(Stored records)
>>>
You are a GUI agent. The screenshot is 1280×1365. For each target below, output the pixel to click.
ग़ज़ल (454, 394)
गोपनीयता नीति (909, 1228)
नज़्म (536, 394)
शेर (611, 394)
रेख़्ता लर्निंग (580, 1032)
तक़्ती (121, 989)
<<<
# Exercise
All of the records above need to be printed again exactly as they appear.

# Output of the task
You are a GUI agent. The screenshot is 1280×1365. For each target below, output the pixel to click.
ग़ज़ल (454, 394)
गोपनीयता नीति (909, 1228)
नज़्म (536, 394)
शेर (611, 394)
रेख़्ता लर्निंग (580, 1032)
तक़्ती (121, 989)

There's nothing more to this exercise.